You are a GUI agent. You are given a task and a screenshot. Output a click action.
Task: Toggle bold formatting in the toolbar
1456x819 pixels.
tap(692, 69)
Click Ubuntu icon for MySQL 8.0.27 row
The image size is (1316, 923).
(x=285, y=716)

---------------

**Task item**
Transcribe all the data word for word, as it appears above.

**Response area**
You are a GUI agent. You are given a task and a screenshot. Output a click action.
Task: Toggle bold formatting in the toolbar
1456x819 pixels.
tap(692, 69)
Click Ubuntu icon for MySQL 8.0.27 row
The image size is (1316, 923).
(x=285, y=716)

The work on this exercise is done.